The operational amplifier (A1) is configured as an integrator, with the capacitor (C) connected in the feedback loop. Initially, the capacitor is charged through a resistor (R) until it reaches a certain voltage level. Once the voltage across the capacitor (Vout) reaches a certain threshold (set by A2, R2, and R1), the output of op-amp (A2) changes direction, causing the capacitor to discharge linearly. When the voltage across the capacitor reaches another threshold, the op-amp output changes direction again, causing the capacitor to charge once more. This process repeats, creating a continuous triangular waveform.

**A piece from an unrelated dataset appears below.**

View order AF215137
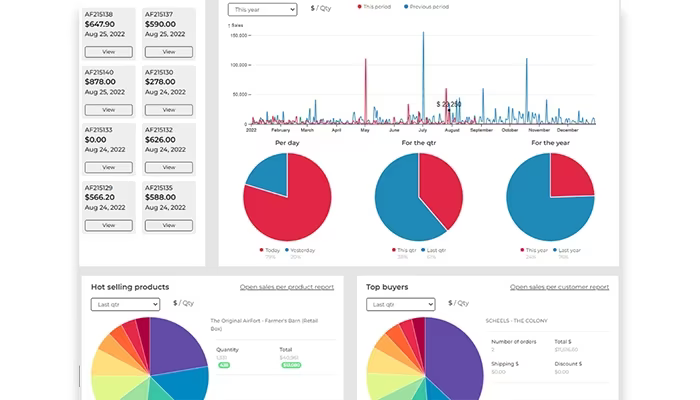 click(x=169, y=52)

The frequency of the triangular waveform is determined by the RC time constant in the circuit and the threshold setting resistors R1 and R2.

$$F=\cfrac{1}{4}\cfrac{R_2}{R_1}\cfrac{1}{RC}$$

Difference between relaxation oscillator and astable multivibrator

An astable multivibrator is a specific type of relaxation oscillator, so the key difference between them is that the astable multivibrator is a subset of relaxation oscillators. In other words, all astable multivibrators are relaxation oscillators, but not all relaxation oscillators are astable multivibrators.

A relaxation oscillator is a broader category of circuits that generate repetitive waveforms by periodically charging and discharging an energy-storage element (e.g., a capacitor). It includes astable multivibrators but can also encompass other configurations like the Schmitt trigger oscillator and triangular wave oscillator.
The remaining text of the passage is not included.